1. Photon Interaction Sequence Determination:
   1. Performance of MIN: The Modified Interaction Network (MIN) was tested against other methods, such as the dϕ-criterion and fully connected neural networks (FCNN), for predicting photon interaction sequences. The results showed that the MIN provided accurate predictions, particularly for events involving more than two interactions. The MIN approach was able to effectively handle the complexities associated with multiple interactions, making it a reliable choice for this task.
   1. Accuracy in Sequence Determination: The accuracy of the MIN in determining the correct sequence of interactions was higher than that of the other tested methods. This was particularly important for reconstructing the Compton cone, as the correct sequencing directly impacts the accuracy of the emission point estimation.
2. Image Reconstruction:
   1. Comparison of Reconstruction Methods: Different methods were tested for image reconstruction, including those that incorporated the interaction ordering algorithm. The results indicated that the method using this algorithm produced images with better structural preservation and noise reduction compared to other approaches. The use of adversarial training in the CNN further improved the quality of the final images by enhancing structural details and reducing noise.
   1. Impact of Noise and Blurring: The reconstruction methods were evaluated for their ability to handle noise and blurring in the histo-images. The CNN, particularly when trained adversarially, was effective in mitigating these issues, resulting in clearer and more accurate images. The attention mechanisms in the U-Net architecture also contributed to the refinement of the images, ensuring that the final output was both detailed and reliable.
3. Overall Performance:
   1. Balancing Event Inclusion and Accuracy: The Direct3γ PET pipeline was successful in balancing the inclusion of detected events with the accuracy of the reconstruction process. This balance is crucial for achieving high-quality 3D images that are suitable for clinical and research applications. The pipeline’s ability to accurately reconstruct the emission points, even in the presence of uncertainties and detector imperfections, demonstrated its potential as a powerful tool for 3-γ PET imaging.

The efficiency of the proposed reconstruction method has been assess using phantoms and compared with state-of-the-art PET scan image reconstruction technique. Figure 3.2 shows the results based on phantom and for a 200 kB activity, same dose injected as in PET. As seen in Figure, compared to the ground truth (GT), the Direct3γ method provides an image slightly better than the TOF PET, thus validating the method.

3.3 Hiring employees

Ph.D student: Youness Melak, Ph. D defense: March 2025.

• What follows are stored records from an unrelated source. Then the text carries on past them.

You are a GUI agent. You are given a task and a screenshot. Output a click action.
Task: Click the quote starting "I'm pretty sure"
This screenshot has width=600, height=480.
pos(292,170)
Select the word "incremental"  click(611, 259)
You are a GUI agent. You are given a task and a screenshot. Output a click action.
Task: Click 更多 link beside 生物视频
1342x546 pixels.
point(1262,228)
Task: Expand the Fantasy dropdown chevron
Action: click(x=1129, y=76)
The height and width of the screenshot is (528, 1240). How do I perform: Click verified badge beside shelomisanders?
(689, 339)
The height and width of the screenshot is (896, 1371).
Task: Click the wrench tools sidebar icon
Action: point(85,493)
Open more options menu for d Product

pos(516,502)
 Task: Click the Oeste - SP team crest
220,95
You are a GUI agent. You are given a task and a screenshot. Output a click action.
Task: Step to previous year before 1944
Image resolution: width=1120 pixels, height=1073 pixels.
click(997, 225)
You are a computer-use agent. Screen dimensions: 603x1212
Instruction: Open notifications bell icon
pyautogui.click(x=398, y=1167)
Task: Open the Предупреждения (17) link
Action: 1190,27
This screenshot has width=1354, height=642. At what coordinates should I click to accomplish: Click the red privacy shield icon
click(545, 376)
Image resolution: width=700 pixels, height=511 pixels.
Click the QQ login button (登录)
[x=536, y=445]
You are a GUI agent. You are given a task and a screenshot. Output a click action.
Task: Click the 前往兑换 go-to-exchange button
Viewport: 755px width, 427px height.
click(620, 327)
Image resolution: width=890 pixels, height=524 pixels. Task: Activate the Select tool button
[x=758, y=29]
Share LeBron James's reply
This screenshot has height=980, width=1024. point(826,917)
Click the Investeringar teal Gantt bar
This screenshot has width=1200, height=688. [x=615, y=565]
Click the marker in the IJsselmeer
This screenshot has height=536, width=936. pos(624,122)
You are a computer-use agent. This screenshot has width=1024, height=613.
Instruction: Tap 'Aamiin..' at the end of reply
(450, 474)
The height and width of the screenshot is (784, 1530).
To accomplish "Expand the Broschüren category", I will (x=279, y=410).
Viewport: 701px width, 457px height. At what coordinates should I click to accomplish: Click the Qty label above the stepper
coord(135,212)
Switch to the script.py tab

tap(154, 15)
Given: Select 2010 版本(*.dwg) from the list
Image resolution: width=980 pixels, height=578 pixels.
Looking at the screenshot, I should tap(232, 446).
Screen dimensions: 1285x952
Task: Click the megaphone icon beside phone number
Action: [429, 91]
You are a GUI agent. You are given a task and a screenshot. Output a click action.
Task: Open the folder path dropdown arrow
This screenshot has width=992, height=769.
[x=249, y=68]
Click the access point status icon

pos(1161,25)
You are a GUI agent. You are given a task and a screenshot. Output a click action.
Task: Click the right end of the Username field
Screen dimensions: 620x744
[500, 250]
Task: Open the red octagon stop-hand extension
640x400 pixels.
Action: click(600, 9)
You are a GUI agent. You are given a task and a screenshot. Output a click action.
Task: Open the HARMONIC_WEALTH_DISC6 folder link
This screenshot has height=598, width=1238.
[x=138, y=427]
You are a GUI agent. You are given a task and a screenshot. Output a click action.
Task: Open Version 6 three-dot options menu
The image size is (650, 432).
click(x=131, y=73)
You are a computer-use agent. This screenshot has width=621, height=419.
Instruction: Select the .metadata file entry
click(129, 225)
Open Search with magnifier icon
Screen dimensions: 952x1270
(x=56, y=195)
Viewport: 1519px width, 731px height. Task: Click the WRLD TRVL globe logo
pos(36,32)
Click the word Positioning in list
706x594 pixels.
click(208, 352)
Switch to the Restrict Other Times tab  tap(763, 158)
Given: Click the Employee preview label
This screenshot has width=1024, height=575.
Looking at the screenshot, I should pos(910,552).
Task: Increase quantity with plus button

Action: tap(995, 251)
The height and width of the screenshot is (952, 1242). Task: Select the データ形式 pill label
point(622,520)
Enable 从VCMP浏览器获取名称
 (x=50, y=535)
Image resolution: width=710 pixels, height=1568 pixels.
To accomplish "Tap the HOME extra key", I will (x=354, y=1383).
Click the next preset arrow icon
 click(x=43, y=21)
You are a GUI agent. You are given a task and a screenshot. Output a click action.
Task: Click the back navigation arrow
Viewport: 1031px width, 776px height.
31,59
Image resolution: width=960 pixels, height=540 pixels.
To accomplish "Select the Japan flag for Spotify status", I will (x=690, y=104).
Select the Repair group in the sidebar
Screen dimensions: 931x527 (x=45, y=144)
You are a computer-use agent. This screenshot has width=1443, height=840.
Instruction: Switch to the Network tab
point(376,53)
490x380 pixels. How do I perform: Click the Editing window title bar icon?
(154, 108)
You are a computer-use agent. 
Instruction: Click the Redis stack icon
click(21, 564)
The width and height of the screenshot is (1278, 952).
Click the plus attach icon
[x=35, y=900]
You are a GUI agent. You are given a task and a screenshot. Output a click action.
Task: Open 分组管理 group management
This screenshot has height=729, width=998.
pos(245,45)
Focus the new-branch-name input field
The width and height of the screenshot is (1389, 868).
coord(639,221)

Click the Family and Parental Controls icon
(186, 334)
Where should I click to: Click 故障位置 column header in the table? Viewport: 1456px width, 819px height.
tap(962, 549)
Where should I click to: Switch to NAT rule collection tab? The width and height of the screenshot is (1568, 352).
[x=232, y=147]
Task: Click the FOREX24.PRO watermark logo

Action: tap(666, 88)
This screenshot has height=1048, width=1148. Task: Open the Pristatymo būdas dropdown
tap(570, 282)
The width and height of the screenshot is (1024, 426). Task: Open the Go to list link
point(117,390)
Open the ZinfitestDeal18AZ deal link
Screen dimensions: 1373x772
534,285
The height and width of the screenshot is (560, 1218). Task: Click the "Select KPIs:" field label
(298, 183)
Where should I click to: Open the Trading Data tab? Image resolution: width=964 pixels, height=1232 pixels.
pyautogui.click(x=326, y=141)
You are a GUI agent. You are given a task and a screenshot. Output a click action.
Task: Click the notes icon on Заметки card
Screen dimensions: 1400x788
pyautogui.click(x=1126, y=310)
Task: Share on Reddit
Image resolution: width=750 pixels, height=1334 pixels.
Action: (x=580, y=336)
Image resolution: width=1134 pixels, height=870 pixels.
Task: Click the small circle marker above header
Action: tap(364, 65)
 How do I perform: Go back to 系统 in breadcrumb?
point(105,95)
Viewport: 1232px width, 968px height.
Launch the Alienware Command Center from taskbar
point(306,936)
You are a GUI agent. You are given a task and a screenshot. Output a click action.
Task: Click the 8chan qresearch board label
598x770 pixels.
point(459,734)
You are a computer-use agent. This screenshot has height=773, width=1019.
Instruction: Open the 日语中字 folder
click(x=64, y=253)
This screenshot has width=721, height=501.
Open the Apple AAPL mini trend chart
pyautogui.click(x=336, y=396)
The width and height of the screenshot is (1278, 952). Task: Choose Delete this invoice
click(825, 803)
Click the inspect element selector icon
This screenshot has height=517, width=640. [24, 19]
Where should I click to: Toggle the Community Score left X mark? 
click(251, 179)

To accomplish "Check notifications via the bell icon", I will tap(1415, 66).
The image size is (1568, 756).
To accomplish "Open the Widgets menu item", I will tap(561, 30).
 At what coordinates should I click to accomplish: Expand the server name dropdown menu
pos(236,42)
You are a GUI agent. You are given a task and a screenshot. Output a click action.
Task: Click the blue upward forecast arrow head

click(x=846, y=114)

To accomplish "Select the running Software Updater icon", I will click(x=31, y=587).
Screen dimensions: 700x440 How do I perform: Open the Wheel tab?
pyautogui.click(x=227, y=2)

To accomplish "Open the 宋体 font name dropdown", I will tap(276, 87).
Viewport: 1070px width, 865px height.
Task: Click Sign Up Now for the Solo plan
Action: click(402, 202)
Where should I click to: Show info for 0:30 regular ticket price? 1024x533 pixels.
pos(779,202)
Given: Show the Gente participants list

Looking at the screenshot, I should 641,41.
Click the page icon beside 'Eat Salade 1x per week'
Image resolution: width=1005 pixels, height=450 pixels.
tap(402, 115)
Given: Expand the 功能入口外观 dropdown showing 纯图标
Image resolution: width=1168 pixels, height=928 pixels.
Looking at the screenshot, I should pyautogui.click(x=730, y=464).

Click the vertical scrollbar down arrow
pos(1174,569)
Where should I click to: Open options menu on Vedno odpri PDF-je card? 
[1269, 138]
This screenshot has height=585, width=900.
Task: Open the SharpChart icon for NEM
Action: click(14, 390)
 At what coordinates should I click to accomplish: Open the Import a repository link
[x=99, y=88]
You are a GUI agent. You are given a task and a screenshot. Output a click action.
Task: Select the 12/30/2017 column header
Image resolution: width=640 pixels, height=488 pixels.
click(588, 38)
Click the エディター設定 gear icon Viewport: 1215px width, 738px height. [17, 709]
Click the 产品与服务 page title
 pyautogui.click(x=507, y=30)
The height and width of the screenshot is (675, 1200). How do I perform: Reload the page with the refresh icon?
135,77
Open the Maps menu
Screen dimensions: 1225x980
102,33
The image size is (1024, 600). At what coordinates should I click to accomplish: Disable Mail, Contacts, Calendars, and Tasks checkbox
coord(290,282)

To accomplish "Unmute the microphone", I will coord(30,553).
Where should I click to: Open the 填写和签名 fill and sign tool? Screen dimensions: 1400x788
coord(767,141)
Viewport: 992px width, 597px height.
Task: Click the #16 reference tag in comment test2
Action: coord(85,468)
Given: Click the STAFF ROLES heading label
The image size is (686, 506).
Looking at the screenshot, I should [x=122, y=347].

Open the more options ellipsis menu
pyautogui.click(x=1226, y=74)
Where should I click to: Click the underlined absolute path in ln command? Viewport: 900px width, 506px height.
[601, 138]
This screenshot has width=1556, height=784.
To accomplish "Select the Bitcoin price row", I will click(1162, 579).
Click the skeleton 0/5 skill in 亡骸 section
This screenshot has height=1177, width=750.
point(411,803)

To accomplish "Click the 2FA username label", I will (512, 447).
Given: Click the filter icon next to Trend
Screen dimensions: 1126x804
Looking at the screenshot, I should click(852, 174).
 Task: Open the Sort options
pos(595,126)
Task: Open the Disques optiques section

3.4 Associated publications

• Y. Mellak et al, “Three-gamma PET Image Reconstruction“, IEEE NSS-MIC-RTSD, 2022
• Y. Mellak et al, “Gamma Photons Tracking using GNNs“, RITS, 2022
• Y. Mellak, et al. “Direct 3γ PET: A Pipeline for Direct Three-gamma PET Image Reconstruction.” arXiv preprint arXiv:2407.18337 (2024)

4 Conclusion

The RETIREX project was ambitious, not all its research goals have been achieved. Nevertheless, significant improvments have been made in key areas of the XEMIS project. Accuraelty counting the number of photons on each PM pave the way the fiduciarisation of the camera volume, that will allow reducing the number of data to take into account to reconstruct the event. The event builder proposed can process the data to generate the event at the required speed, while removing noisy data. The events built are then sen via a 10GS/s ethernet block to the computer performing the image reconstruction. The artifical intelligence apparoach taken for image reconstruction shows that it performs well under the same radioactivity as the state-of-the-art PET scan. Futur work should put all the results together to prove the proposed improvements can lead to a real time scanner.